What is expected
The full set of records is to be reproduced verbatim.

===== Input data =====

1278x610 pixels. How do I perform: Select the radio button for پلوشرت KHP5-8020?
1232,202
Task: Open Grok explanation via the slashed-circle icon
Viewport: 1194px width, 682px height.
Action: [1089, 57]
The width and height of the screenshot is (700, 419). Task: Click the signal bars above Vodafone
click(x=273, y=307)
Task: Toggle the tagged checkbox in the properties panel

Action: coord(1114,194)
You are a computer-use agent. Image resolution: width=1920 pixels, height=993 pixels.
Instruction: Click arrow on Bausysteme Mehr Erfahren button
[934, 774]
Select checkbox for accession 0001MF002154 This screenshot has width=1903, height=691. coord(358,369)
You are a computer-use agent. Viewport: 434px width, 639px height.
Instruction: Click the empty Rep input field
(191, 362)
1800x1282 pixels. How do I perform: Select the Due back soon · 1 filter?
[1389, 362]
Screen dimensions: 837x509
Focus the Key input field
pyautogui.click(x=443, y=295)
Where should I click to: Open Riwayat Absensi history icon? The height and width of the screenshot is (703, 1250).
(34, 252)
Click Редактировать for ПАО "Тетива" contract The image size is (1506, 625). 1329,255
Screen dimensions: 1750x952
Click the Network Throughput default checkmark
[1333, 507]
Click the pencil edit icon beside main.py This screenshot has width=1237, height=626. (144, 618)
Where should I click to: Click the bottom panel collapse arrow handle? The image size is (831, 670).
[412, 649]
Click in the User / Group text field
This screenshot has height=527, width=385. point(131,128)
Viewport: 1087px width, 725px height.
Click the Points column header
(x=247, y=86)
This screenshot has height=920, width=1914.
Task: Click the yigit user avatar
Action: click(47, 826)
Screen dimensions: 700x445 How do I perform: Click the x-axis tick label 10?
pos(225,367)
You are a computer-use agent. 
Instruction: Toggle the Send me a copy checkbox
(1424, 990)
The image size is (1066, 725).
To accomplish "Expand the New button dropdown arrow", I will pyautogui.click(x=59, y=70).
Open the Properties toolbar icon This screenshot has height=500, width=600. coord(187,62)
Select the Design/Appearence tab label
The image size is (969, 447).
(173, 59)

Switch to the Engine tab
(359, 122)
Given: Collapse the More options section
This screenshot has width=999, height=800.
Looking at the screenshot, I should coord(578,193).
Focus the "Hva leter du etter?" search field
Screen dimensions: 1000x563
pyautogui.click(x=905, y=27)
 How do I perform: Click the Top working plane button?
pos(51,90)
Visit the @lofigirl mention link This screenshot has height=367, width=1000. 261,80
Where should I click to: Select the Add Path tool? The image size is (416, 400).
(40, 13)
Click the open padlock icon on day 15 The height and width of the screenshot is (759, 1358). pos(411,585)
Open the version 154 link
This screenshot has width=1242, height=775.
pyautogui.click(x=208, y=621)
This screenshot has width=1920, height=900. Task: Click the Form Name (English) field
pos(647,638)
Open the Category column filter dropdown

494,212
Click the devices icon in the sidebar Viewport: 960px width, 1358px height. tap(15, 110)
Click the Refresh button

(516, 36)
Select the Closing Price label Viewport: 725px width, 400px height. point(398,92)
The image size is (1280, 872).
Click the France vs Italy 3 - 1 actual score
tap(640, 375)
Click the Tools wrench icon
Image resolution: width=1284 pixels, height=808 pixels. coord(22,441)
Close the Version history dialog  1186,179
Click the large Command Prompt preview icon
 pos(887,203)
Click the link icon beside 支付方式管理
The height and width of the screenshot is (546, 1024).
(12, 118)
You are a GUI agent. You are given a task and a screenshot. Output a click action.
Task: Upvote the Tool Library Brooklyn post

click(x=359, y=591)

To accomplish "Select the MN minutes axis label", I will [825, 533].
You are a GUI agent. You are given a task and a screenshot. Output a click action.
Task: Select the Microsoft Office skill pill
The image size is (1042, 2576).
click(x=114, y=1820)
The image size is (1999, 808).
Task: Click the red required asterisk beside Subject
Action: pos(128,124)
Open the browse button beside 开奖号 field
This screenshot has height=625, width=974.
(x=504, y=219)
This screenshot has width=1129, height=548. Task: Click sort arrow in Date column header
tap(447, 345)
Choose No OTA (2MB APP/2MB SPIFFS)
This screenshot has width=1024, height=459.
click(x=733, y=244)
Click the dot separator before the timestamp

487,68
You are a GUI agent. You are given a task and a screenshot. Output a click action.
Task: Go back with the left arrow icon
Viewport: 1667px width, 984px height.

=====

Exercise solution
1278x610 pixels. How do I perform: Select the radio button for پلوشرت KHP5-8020?
1232,202
Task: Open Grok explanation via the slashed-circle icon
Viewport: 1194px width, 682px height.
Action: [1089, 57]
The width and height of the screenshot is (700, 419). Task: Click the signal bars above Vodafone
click(x=273, y=307)
Task: Toggle the tagged checkbox in the properties panel

Action: coord(1114,194)
You are a computer-use agent. Image resolution: width=1920 pixels, height=993 pixels.
Instruction: Click arrow on Bausysteme Mehr Erfahren button
[934, 774]
Select checkbox for accession 0001MF002154 This screenshot has width=1903, height=691. coord(358,369)
You are a computer-use agent. Viewport: 434px width, 639px height.
Instruction: Click the empty Rep input field
(191, 362)
1800x1282 pixels. How do I perform: Select the Due back soon · 1 filter?
[1389, 362]
Screen dimensions: 837x509
Focus the Key input field
pyautogui.click(x=443, y=295)
Where should I click to: Open Riwayat Absensi history icon? The height and width of the screenshot is (703, 1250).
(34, 252)
Click Редактировать for ПАО "Тетива" contract The image size is (1506, 625). 1329,255
Screen dimensions: 1750x952
Click the Network Throughput default checkmark
[1333, 507]
Click the pencil edit icon beside main.py This screenshot has width=1237, height=626. (144, 618)
Where should I click to: Click the bottom panel collapse arrow handle? The image size is (831, 670).
[412, 649]
Click in the User / Group text field
This screenshot has height=527, width=385. point(131,128)
Viewport: 1087px width, 725px height.
Click the Points column header
(x=247, y=86)
This screenshot has height=920, width=1914.
Task: Click the yigit user avatar
Action: click(47, 826)
Screen dimensions: 700x445 How do I perform: Click the x-axis tick label 10?
pos(225,367)
You are a computer-use agent. 
Instruction: Toggle the Send me a copy checkbox
(1424, 990)
The image size is (1066, 725).
To accomplish "Expand the New button dropdown arrow", I will pyautogui.click(x=59, y=70).
Open the Properties toolbar icon This screenshot has height=500, width=600. coord(187,62)
Select the Design/Appearence tab label
The image size is (969, 447).
(173, 59)

Switch to the Engine tab
(359, 122)
Given: Collapse the More options section
This screenshot has width=999, height=800.
Looking at the screenshot, I should coord(578,193).
Focus the "Hva leter du etter?" search field
Screen dimensions: 1000x563
pyautogui.click(x=905, y=27)
 How do I perform: Click the Top working plane button?
pos(51,90)
Visit the @lofigirl mention link This screenshot has height=367, width=1000. 261,80
Where should I click to: Select the Add Path tool? The image size is (416, 400).
(40, 13)
Click the open padlock icon on day 15 The height and width of the screenshot is (759, 1358). pos(411,585)
Open the version 154 link
This screenshot has width=1242, height=775.
pyautogui.click(x=208, y=621)
This screenshot has width=1920, height=900. Task: Click the Form Name (English) field
pos(647,638)
Open the Category column filter dropdown

494,212
Click the devices icon in the sidebar Viewport: 960px width, 1358px height. tap(15, 110)
Click the Refresh button

(516, 36)
Select the Closing Price label Viewport: 725px width, 400px height. point(398,92)
The image size is (1280, 872).
Click the France vs Italy 3 - 1 actual score
tap(640, 375)
Click the Tools wrench icon
Image resolution: width=1284 pixels, height=808 pixels. coord(22,441)
Close the Version history dialog  1186,179
Click the large Command Prompt preview icon
 pos(887,203)
Click the link icon beside 支付方式管理
The height and width of the screenshot is (546, 1024).
(12, 118)
You are a GUI agent. You are given a task and a screenshot. Output a click action.
Task: Upvote the Tool Library Brooklyn post

click(x=359, y=591)

To accomplish "Select the MN minutes axis label", I will [825, 533].
You are a GUI agent. You are given a task and a screenshot. Output a click action.
Task: Select the Microsoft Office skill pill
The image size is (1042, 2576).
click(x=114, y=1820)
The image size is (1999, 808).
Task: Click the red required asterisk beside Subject
Action: pos(128,124)
Open the browse button beside 开奖号 field
This screenshot has height=625, width=974.
(x=504, y=219)
This screenshot has width=1129, height=548. Task: Click sort arrow in Date column header
tap(447, 345)
Choose No OTA (2MB APP/2MB SPIFFS)
This screenshot has width=1024, height=459.
click(x=733, y=244)
Click the dot separator before the timestamp

487,68
You are a GUI agent. You are given a task and a screenshot. Output a click action.
Task: Go back with the left arrow icon
Viewport: 1667px width, 984px height.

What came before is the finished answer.